Many working people are sedentary partly because of the demands of their jobs, such as being stuck behind a desk all day. Unfortunately, being sedentary has detrimental effects on your health.
If you sit most of the time while you work you may experience lower back pain, shoulder pain, weight gain or obesity, neck pain, headaches, stress, carpal tunnel syndrome, and musculoskeletal disorders. Just to name a few!
The good news is that it’s not too late to establish good habits at your desk. With some exercises and stretches, you can counter the negative effects of being sedentary.
List of Exercises and Stretches You Can Do
Exercises and stretches can help improve flexibility, comfort level, muscular balance, risks of injury, and physical stress.
Here are some exercises and stretches for sedentary workers:
Stop Slouching with the Torso Stretch
How often do you catch yourself slouching? It happens even when you’re quite conscious of your posture. When you’re hunched often, you’ll start to feel pain in your lower back. Torso exercises will stretch and strengthen your back muscles, as well as the muscles on your sides and arms.
What to do:
- Sit properly on a stable chair with your feet flat on the floor.
- Raise your arms with your fingers laced together.
- Stretched up your arms and upper body towards the ceiling.
- Take a deep breath and hold the position for 5 to 10 seconds.
- As you exhale, open your arms and bring them down to your sides slowly.
- Repeat this exercise 10 times.
Make sure you do this exercise whenever you find yourself slouching.
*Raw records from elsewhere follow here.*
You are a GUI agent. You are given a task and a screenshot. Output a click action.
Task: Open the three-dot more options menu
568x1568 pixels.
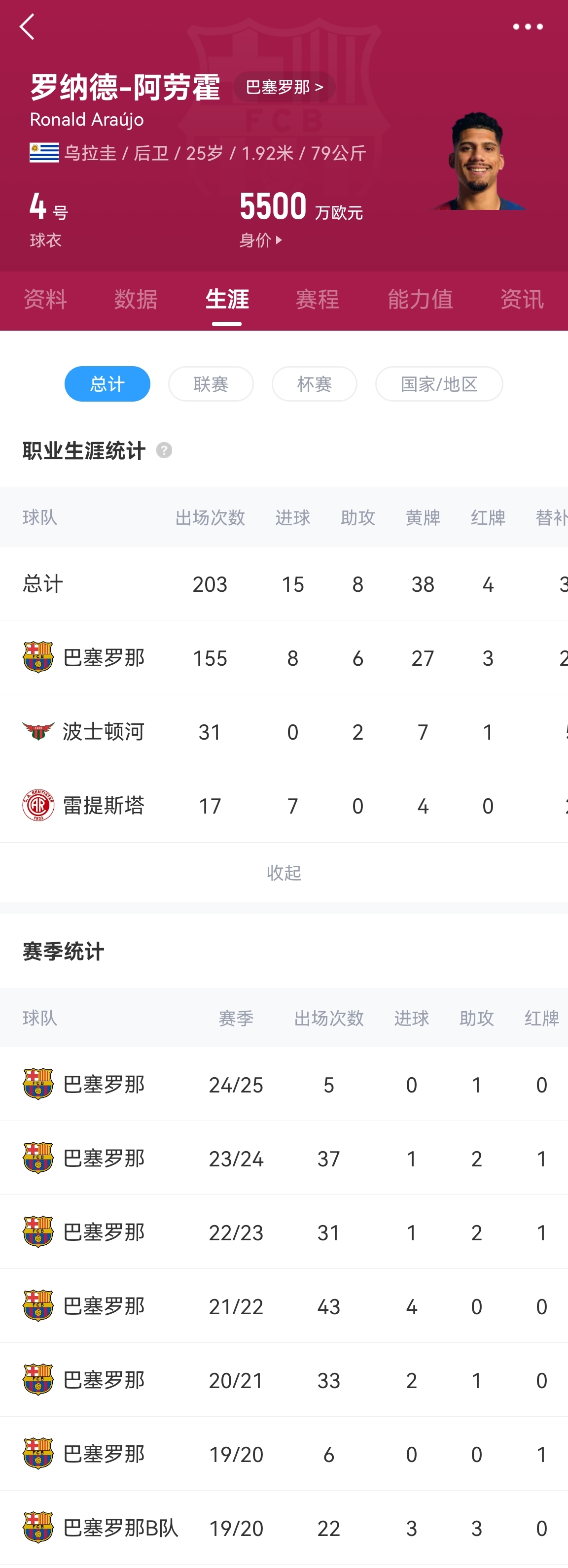tap(527, 27)
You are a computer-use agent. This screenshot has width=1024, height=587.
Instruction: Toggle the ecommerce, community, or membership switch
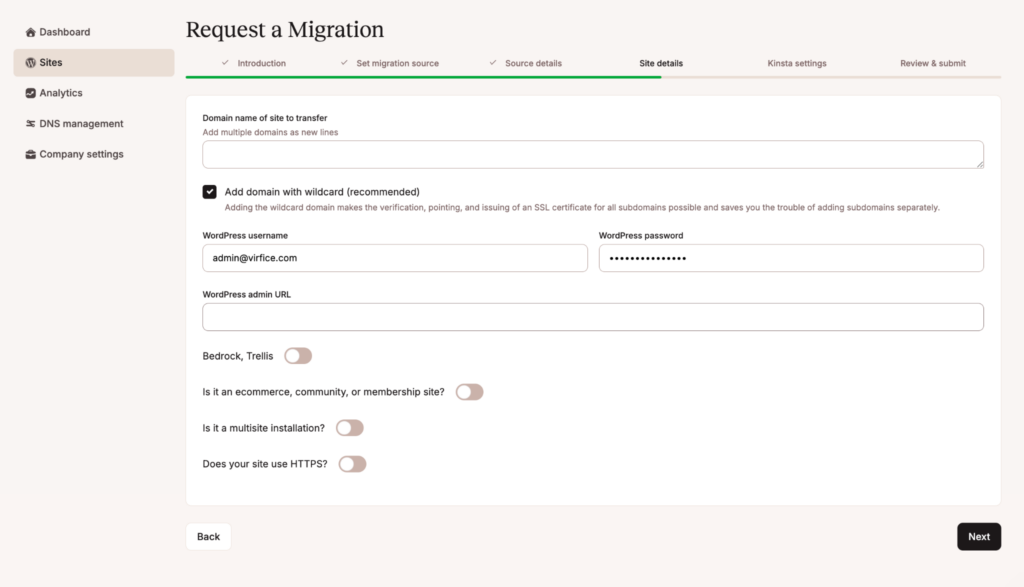point(470,392)
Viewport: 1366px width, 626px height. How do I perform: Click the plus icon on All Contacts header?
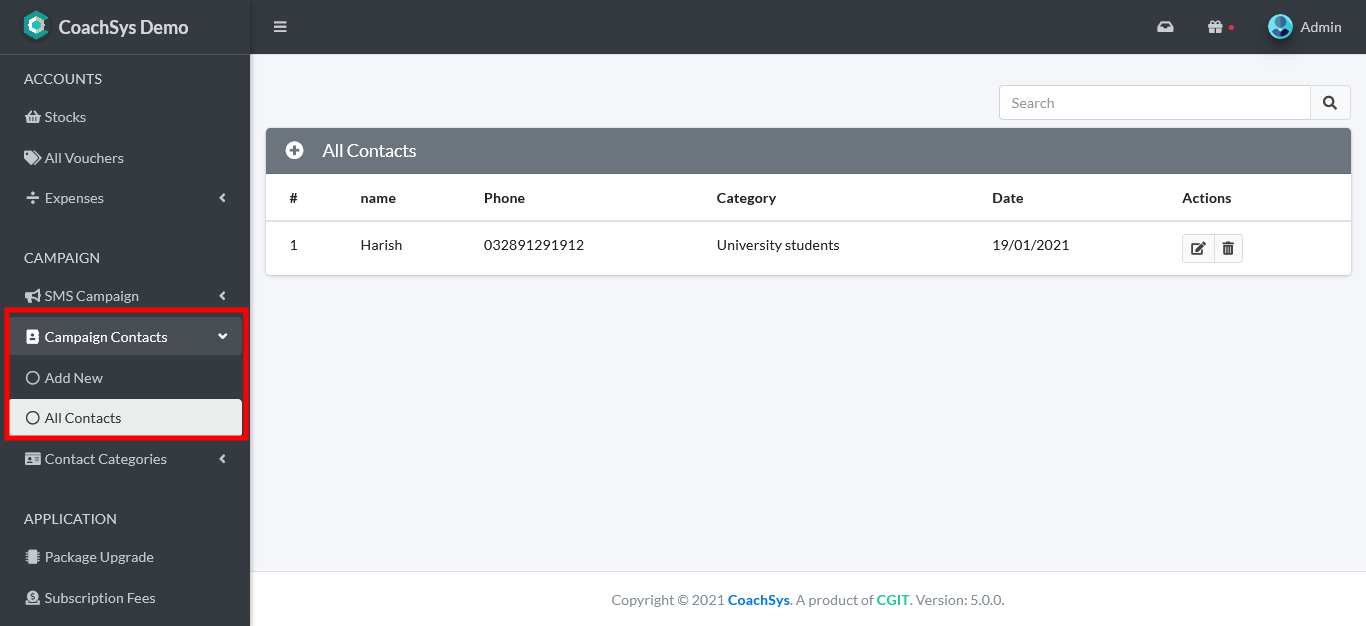click(x=294, y=150)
It will create a habit of good posture.
Relieve an Aching Back with the Spinal Twist
Another way to address your aching and stiff lower back is the spinal twist. It will help release the tension and loosen up the muscles in your back.
What to do:
- Sit properly on a chair with your feet firmly on the ground.
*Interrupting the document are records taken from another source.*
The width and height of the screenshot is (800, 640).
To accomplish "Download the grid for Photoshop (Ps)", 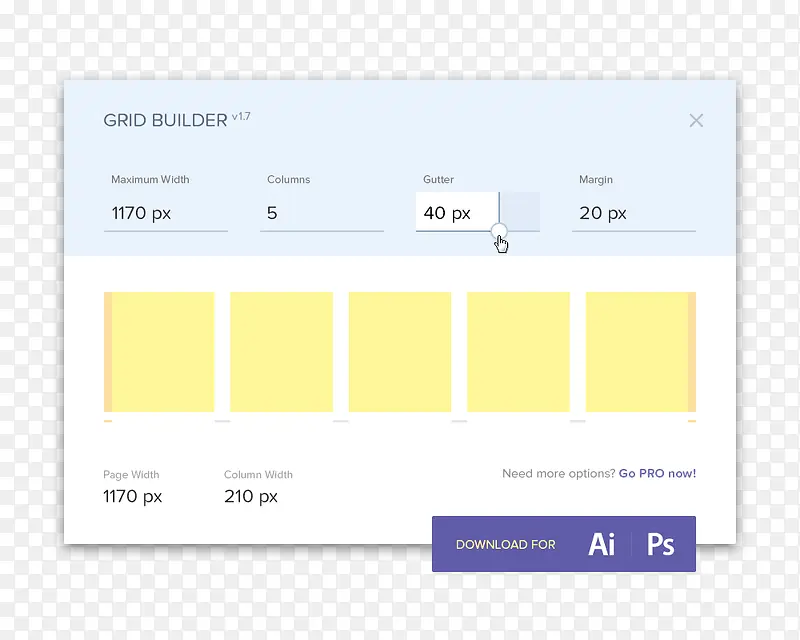I will (660, 544).
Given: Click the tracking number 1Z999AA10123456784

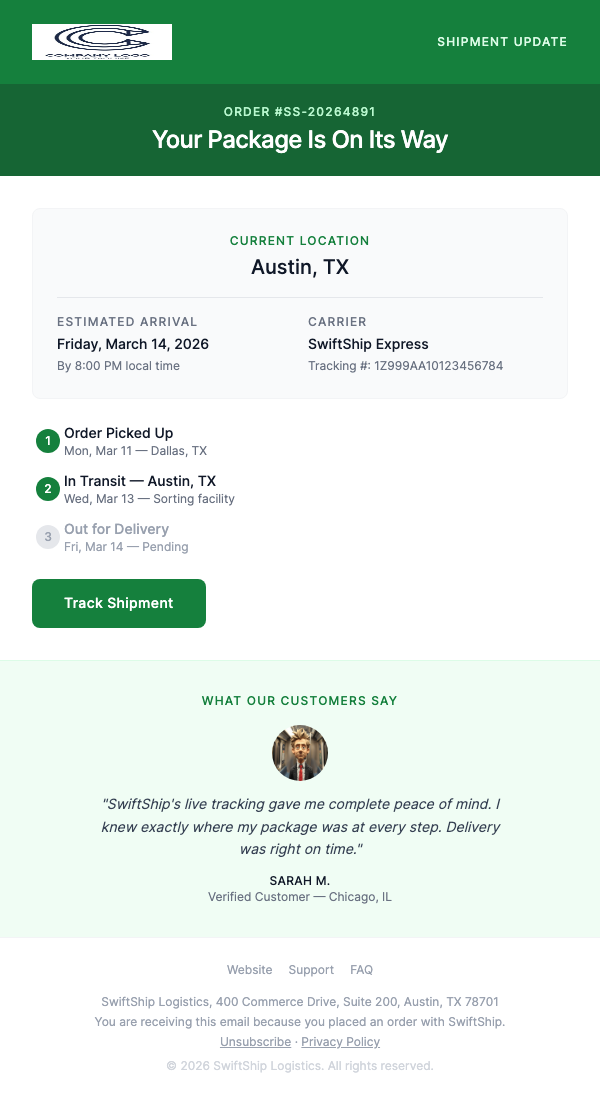Looking at the screenshot, I should point(438,366).
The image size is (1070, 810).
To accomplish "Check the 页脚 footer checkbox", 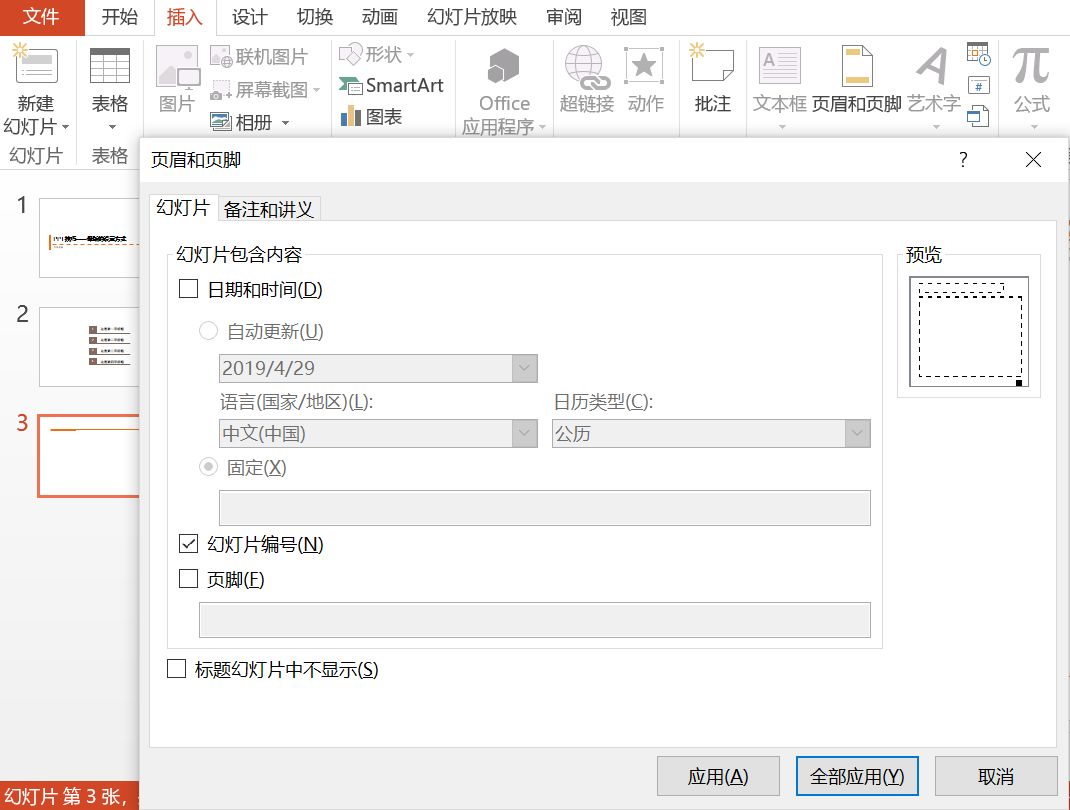I will click(186, 579).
- Rest your left arm on the back of the chair, then twist your upper body in that direction.
- Hold the position for 10 to 30 seconds while breathing slowly.
- Repeat on the other side.
- Repeat 5 to 10 times on each side.
Remember to be gentle with this stretch, and go only as far as you feel comfortable without pain.
Ease Stiff Neck and Shoulders with the Shoulder Shrug
Stiff shoulders and neck are common when you have a desk job that requires you to sit for hours on end, every day. Shoulder shrugs will stretch the muscles on your shoulder and the neck, loosening the tension and getting the blood flowing.
What to do:
- Sit or stand straight and put your arms at your sides.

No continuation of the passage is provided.